The exercise was three fences set more-or-less along the centerline of the arena. You jumped one fence and made a big sweeping turn to the next one, in the pattern of a three-loop serpentine. We approached tracking left, which is Suzy’s weaker lead, and if we landed on the left lead we could continue on. If we landed on the wrong lead for the pattern we were to trot, change, circle, and trot again before coming to the next fence.
After one go through at the trot, where we had to change leads both turns, Yves had us approach at the canter. I asked what he wanted me to do if Suzy broke to a trot before the fence. Yves responded that he wanted us to canter, but if the trot was the right decision for that fence, then let her trot. Seems mystical, but I knew what he meant: make it a good experience for the horse, whether at the trot or canter. I know that she’ll only get better at cantering fences if we actually canter the fences, but it’s hard when Suzy really lacks confidence at the canter. Yves reminded me to wrap my lower legs around her and really support her at the canter to help her along.

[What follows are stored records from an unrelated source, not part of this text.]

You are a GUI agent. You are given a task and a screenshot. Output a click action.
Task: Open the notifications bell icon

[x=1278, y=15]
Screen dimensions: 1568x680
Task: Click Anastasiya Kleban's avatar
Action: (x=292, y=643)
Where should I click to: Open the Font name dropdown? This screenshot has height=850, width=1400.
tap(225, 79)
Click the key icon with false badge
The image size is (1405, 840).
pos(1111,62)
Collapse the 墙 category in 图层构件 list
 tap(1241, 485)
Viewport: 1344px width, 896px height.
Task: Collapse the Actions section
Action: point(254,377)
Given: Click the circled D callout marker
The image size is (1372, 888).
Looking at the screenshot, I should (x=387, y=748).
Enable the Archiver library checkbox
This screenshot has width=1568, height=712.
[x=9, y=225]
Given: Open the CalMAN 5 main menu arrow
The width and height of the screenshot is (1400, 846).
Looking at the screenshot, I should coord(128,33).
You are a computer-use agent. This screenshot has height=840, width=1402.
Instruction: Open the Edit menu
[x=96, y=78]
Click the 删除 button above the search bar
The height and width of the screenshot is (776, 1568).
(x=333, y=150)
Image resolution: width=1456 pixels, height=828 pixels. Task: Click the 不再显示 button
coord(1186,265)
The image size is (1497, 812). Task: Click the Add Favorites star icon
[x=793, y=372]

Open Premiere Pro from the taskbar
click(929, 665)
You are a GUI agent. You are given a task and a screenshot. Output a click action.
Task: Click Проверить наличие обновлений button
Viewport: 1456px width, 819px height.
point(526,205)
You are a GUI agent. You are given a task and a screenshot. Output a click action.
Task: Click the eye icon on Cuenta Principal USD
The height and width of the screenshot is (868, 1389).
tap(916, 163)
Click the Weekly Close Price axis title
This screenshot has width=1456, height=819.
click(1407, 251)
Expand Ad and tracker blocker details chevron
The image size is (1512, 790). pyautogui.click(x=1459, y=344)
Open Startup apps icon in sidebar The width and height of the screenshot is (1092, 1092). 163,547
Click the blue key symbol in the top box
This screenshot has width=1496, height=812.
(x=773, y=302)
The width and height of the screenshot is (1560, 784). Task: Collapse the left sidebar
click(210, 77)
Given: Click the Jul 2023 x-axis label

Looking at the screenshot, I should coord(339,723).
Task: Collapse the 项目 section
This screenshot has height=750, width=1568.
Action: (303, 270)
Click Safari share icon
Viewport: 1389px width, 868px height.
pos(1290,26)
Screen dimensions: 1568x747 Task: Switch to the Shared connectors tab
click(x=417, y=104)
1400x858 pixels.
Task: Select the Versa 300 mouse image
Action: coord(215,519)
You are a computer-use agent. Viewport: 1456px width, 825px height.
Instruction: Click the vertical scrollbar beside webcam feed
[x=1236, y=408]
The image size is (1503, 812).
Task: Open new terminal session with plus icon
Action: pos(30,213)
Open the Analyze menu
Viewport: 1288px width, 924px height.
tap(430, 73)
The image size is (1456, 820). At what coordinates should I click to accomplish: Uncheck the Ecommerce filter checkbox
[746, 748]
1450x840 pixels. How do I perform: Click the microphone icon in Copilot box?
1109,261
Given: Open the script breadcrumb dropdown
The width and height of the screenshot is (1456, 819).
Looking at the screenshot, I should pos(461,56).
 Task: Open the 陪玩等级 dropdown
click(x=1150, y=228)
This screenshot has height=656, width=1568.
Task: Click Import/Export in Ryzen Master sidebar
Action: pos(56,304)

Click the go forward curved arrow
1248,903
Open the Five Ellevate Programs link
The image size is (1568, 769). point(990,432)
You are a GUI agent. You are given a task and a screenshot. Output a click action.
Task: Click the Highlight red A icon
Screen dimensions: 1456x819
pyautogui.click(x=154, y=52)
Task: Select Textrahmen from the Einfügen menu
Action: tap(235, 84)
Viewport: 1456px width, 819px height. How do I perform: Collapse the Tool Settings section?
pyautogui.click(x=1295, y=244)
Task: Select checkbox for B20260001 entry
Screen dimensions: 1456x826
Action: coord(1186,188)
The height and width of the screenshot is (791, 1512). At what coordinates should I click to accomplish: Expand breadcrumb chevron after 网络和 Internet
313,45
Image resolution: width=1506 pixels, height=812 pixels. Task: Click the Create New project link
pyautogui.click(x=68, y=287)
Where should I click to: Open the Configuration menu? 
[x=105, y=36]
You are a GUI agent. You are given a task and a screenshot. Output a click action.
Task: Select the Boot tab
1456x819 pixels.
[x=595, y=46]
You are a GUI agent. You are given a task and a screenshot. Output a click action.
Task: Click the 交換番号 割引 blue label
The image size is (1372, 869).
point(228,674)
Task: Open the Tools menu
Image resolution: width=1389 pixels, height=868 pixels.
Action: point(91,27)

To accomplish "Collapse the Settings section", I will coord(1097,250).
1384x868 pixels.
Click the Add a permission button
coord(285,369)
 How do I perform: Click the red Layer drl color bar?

it’s a lovely canter when we get it!
Our first attempt at cantering the second fence was a tiny mess. Not a real mess, but definitely not our best work (it got better, though!). Suzy wanted to trot so badly, and I squeezed and squeezed. She trantered a little, but it still had a bit of rhythm to it, and we made it to the fence at a pretty good spot.
not the trantr fence, but what am i doing with my hands?!
Our next few attempts went even better! Suzy was more confident, so she didn’t try so hard to trot on the way in to the fence. Her canter has such a great cadence — every step is very similar, so it was easy to know where we could take off each time! Yet another thing to love about this mare.
We made a couple of good attempts at picking the right lead over the fence. Well, really, I’m not sure what I did — I just really thought about the direction I was traveling after each fence and rewarded Suzy heartily for getting the correct lead when I did that. I watched the video over and over to see if I did anything to help her but… I can’t see that I did anything, really. So we’ll give the credit for that to Suzy.
My one glaring error was that I kept turning Suzy rather poorly, overshooting the center of the fence and ending up off to the far side of the fence. I tried (somewhat erroneously) to correct and head back toward the middle of the fence after doing this, which resulted in lots of crooked fences. Yves encouraged me to just ride straight to the fence, even if we were a little off-center. I’m not entirely sure what I need to do to sort the turns out… I tried turning earlier, but somehow still ended up overshooting the center. So perhaps I need to commit to the centerline a little earlier? Not sure.
The best part was Yves complimenting me several times on making the right choices. I just followed my instincts with what Suzy needed — usually just less speed and a steadier cadence, but also a few well-placed circles that let us get that steadier cadence. It’s so wonderful to hear that your instincts are correct! Such a big pat on the back for me. And extra big pats for Suzy for being such a good sport, and trying so hard. We got lots of good exercises during the lesson to help her progress and get stronger. The hard part will restraining myself so I don’t tire her out with my enthusiasm.